132 villages giving birth to only boys for 3 months straight is probably a 0.001% chance of happening naturally

1,000 births (a random guess) with 50% chance of girl, never happening once?

yikes

> 1,000 births (a random guess)

You don't have to guess, it's right there in the first sentence of the article. There have been 216 births, so about 1.6 per village, which makes having zero female birth statistically normal in each village individually, but possibly not over the whole area if these villages are all in the same area.

no girl in 216 birth is a probability of 1/(2^216) : it's either cherry picking or criminal. The article is ambiguous on the way the villages were identified ("a red zone" ???).
I know that was probably a random percentage, but for a different perspective a 0.001% chance of an airline crash would still result in an accident each day just because of the sheer amount of air traffic, and that's just for one of the world's more "exotic" modes of transport. In a world of 7 billion people things that should happen extremely rarely still happen every day/month/year only because the dice get rolled so often
1/2^216 is 9e-66, so it's closer to 0.000000000000000000000000000000000000000000000000000000000000009%
I think that 9e-66 is rather irrelevant.

If I flipped 216 coins, the exact sequence that I get back also has a probability of 9e-66.

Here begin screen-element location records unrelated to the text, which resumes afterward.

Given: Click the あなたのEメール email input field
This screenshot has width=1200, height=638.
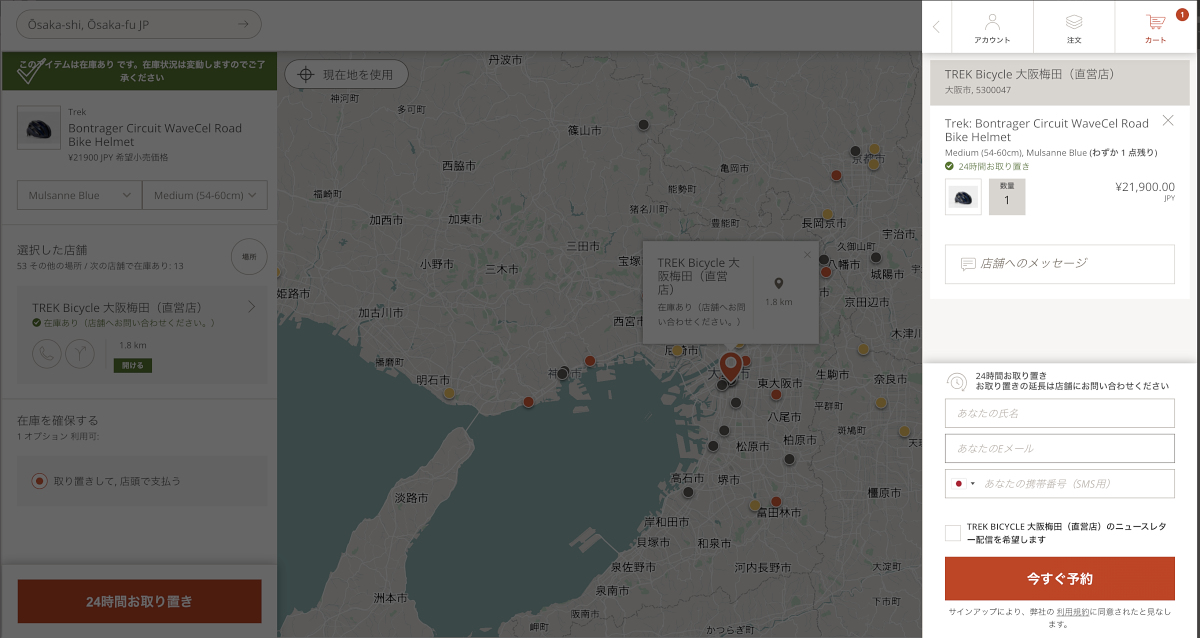Looking at the screenshot, I should (x=1060, y=448).
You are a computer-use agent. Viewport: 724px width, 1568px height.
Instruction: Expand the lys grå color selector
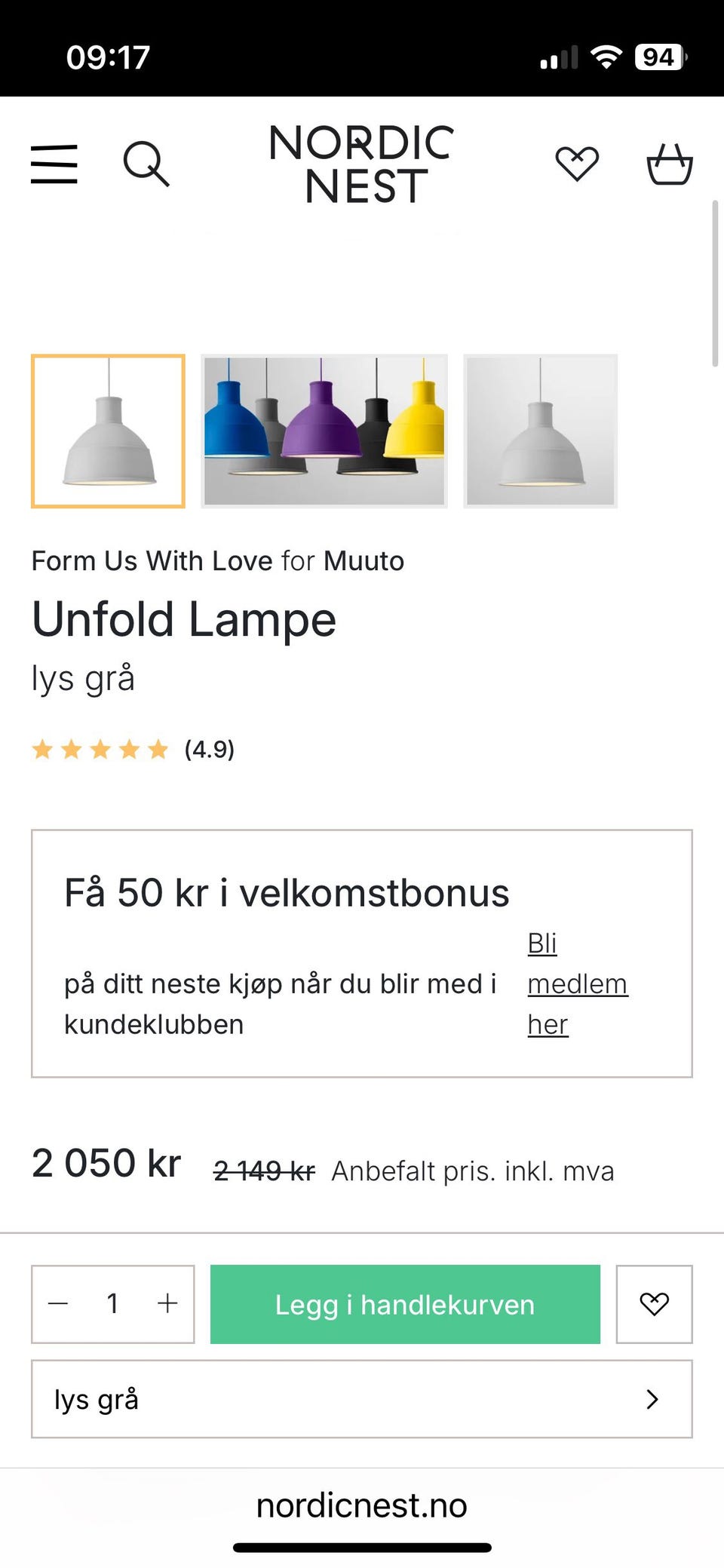[362, 1400]
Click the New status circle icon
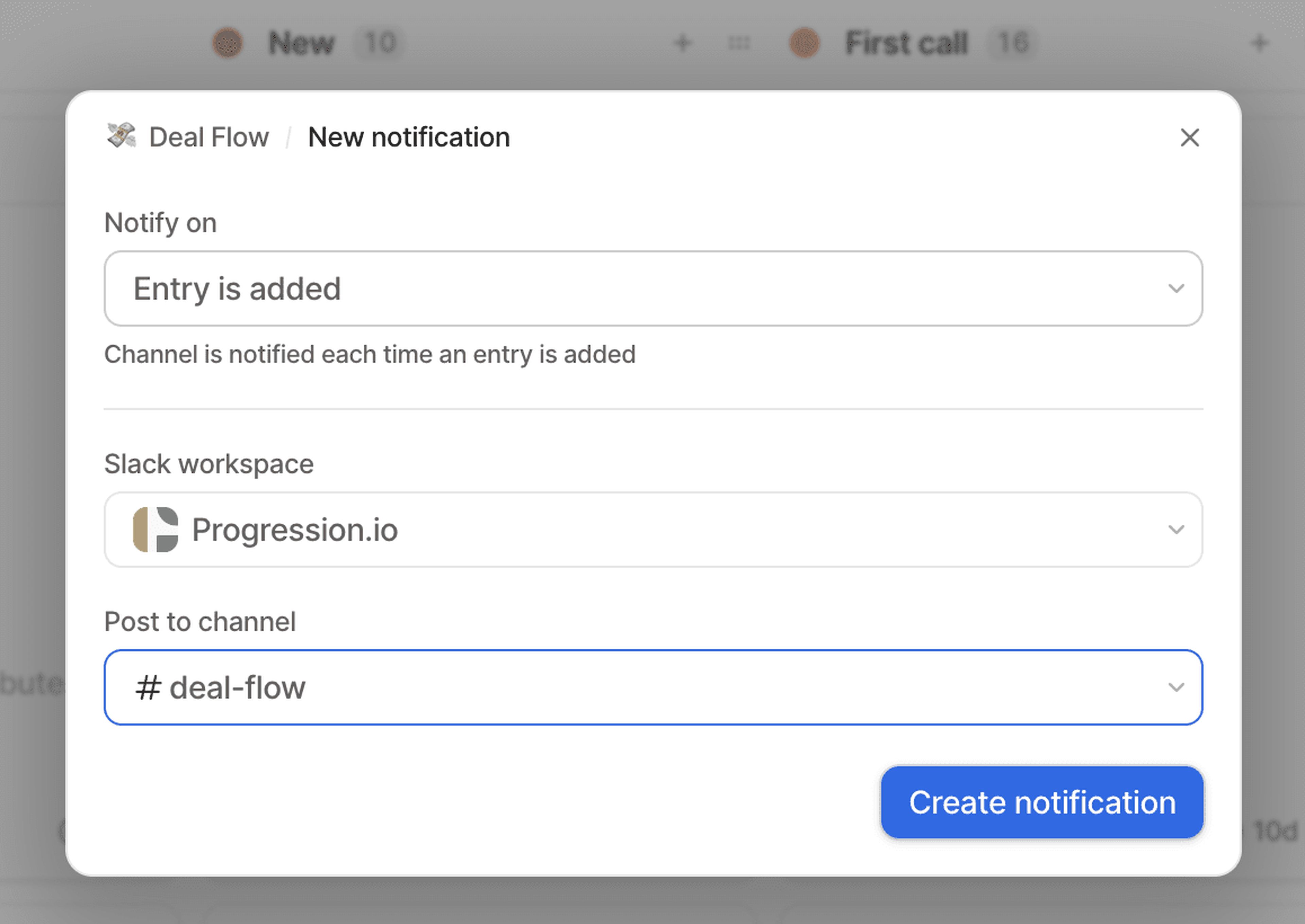 [228, 43]
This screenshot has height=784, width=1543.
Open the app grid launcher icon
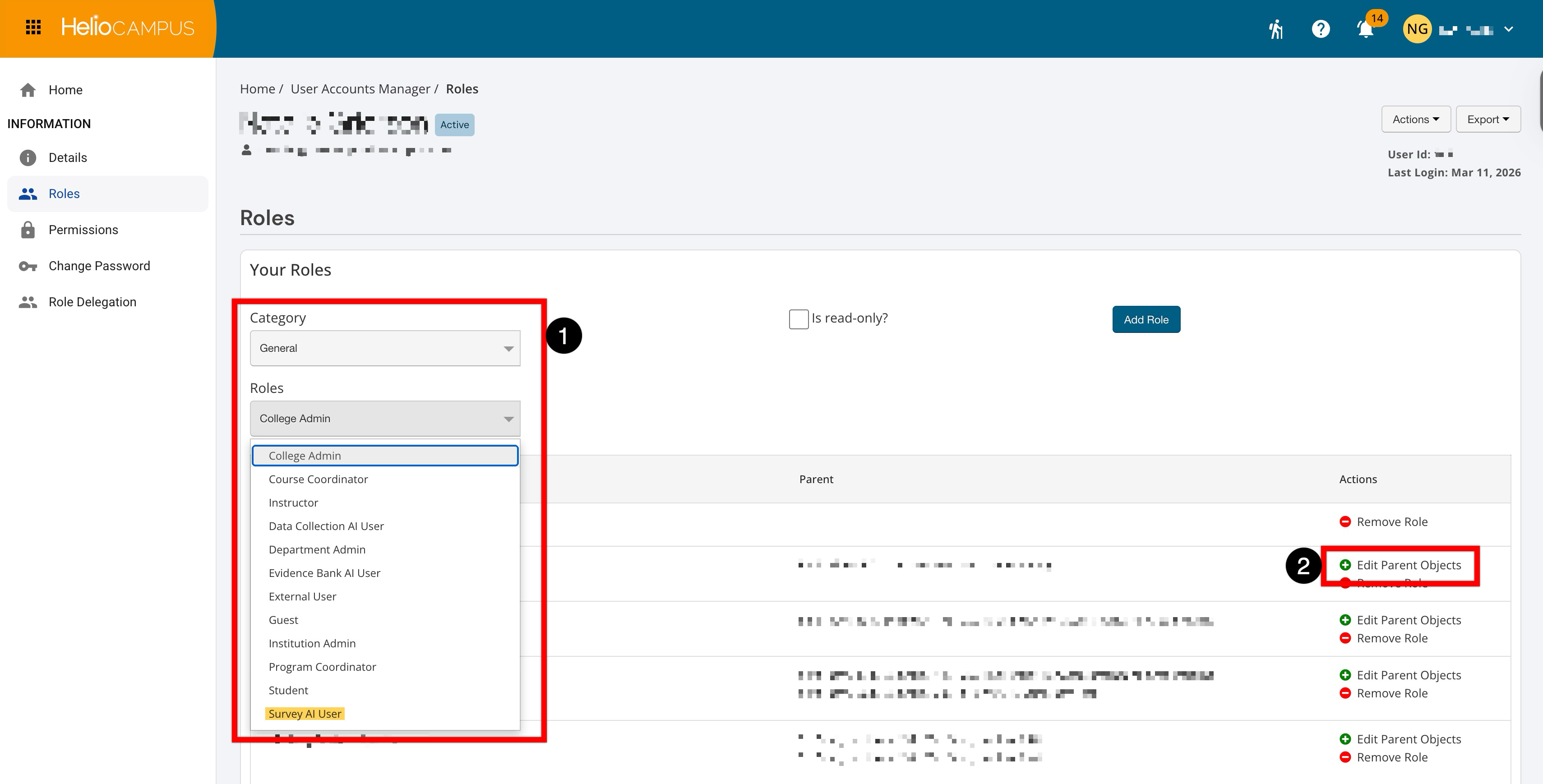pyautogui.click(x=33, y=28)
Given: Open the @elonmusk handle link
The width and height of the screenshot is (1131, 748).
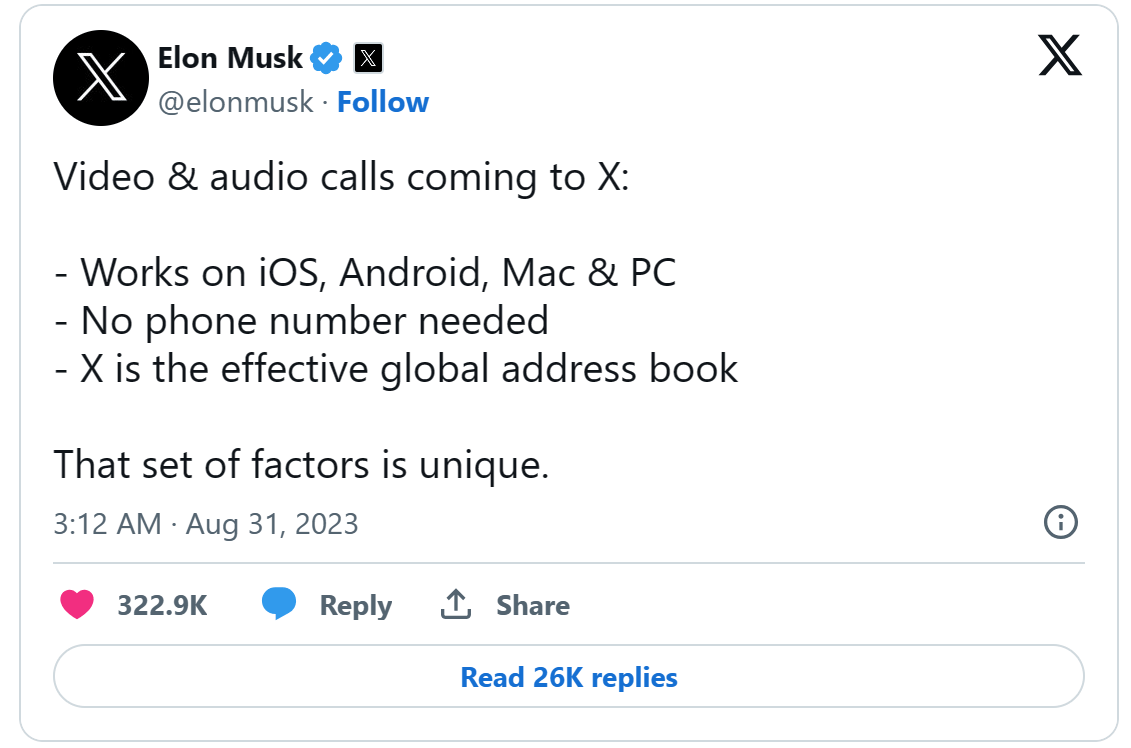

If I flipped 532 coins, the probability that I get any specific subset that share the same side is the sum of all probability that gives that result.

What we know is that 132 out 694 villages, with the average number of born children for 3 months being 1.6, had zero girls. The other 562 villages with unknown average of children had girls. As such we can conclude that the probability must be the sum of all sequences of births that results in 132 out of 694 villages having exactly no girls born under the period of 3 months.

The probability of the 132 villages is thus undefined as we simply do not have enough data on the spectrum of sequences. Based on the global census of 943 females per 1,000 males we can suspect a bias and create a ball park guess, but there is simply not enough to say an exact number like 9e-66.